What causes anxiety and depressive disorders?
The causes of anxiety and depressive disorders are multifactorial, meaning that multiple causes all add up to create a risk of developing an anxiety or depressive disorder. The causes for most disorders include genetic influences, environmental influences within the family and environmental influences outside the family. It is important to realize that, although genetic influences are contributory, anxiety and depressive disorders are not inherited in the same manner as eye color. Evidence suggests that there is unlikely to be a single gene that causes these disorders; rather, many genes “add up” to increase the risk of developing an anxiety or depressive disorder, with any single gene having a very small effect. Moreover, these genes may not be specific to one disorder. For example, if you have generalized anxiety disorder, you may have a close relative with depression or another anxiety disorder. What is inherited is likely a vulnerability factor. This means that—even if you have genetic risk factors for a disorder—you are not guaranteed of developing that disorder.

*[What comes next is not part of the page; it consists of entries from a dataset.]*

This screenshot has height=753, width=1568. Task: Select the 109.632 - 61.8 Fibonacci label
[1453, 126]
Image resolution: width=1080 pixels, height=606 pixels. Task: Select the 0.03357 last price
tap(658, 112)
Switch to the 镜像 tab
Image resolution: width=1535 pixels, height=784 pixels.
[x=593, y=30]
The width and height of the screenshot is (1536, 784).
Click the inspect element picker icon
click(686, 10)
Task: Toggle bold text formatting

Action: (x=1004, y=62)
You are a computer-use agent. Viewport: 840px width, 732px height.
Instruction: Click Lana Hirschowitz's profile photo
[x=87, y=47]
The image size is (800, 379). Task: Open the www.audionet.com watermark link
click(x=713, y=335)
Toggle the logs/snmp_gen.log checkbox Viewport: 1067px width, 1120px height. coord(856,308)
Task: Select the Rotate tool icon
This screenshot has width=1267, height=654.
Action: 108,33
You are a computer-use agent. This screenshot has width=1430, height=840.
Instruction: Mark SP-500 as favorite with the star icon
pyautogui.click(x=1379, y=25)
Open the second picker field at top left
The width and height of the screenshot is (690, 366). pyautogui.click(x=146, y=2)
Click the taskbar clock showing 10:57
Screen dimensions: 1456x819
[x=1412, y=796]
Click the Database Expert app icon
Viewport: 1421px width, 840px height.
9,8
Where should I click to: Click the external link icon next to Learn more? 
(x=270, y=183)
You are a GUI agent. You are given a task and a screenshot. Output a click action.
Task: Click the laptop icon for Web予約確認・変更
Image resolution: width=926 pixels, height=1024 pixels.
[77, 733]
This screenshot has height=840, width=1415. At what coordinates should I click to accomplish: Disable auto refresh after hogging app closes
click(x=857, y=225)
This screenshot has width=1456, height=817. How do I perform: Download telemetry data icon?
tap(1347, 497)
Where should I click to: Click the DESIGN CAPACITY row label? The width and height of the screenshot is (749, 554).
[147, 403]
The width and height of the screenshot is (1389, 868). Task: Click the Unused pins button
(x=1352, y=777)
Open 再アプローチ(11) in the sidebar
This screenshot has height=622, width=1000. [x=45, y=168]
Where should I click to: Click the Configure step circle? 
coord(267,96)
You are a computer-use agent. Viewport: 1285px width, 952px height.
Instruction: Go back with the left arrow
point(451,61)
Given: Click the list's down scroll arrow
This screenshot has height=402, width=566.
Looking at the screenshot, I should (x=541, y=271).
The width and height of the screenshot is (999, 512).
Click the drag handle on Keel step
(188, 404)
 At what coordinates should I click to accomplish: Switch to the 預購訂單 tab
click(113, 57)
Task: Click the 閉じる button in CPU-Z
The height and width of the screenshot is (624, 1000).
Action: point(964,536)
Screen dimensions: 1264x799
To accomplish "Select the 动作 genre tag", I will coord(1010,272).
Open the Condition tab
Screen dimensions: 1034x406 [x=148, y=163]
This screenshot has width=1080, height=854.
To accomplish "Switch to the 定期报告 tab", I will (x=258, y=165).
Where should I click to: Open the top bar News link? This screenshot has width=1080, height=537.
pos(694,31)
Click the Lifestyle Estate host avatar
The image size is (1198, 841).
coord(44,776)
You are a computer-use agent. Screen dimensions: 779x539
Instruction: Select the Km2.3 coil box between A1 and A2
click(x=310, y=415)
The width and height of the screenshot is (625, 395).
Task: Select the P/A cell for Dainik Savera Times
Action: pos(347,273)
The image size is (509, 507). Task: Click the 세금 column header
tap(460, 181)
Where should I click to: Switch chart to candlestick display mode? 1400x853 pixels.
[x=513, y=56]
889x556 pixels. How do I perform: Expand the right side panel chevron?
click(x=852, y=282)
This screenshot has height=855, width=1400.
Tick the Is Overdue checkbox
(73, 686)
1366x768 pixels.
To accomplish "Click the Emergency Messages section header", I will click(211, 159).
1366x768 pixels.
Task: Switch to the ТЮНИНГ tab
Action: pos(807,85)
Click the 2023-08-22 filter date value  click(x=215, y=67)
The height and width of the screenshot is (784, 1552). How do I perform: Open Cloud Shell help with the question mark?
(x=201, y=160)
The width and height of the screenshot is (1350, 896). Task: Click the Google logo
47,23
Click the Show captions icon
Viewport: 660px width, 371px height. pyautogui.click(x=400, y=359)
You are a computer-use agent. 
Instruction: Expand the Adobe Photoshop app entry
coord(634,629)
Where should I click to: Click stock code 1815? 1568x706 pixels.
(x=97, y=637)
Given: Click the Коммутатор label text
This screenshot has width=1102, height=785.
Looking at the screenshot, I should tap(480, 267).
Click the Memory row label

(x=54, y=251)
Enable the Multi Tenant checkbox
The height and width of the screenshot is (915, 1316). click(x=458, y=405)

What Maintains Anxiety and Depressive Disorders?
In other words, what keeps the symptoms going once they develop? We know that certain patterns of thinking and behaving are involved in perpetuating the symptoms of these disorders. This is not to say that you are choosing to stay stuck. These patterns of thinking and behaving can be quite automatic and are not the same as choosing to be symptomatic. In anxiety disorders, a bias to view situations as more threatening than they really are may contribute to the maintenance of the disorder. Avoiding things that you are afraid of is also important, as it may keep you from finding out that what you are afraid of will not really happen and that you can tolerate your fear. In depression, a bias to view yourself negatively and situations as more hopeless than they really are is important. Withdrawing from activities that were once enjoyable or gave a sense of satisfaction is also important.
If genetic or biological factors contribute to anxiety and depressive disorders, don’t I need medication rather than therapy?
You don’t have to identify the root cause of your problem in order for us to effectively treat it. We can treat the factors that are maintaining your problem (i.e., thinking and behavior patterns) and you will see improvement even though we haven’t changed all of the factors that caused the problem to develop in the first place. Moreover, behavioral treatments can affect the body. Phenylketonuria is an example of a genetic medical disorder that can be managed behaviorally—by making different food choices. The mind and body are intertwined, and studies have shown that psychotherapy can lead to changes in brain functioning!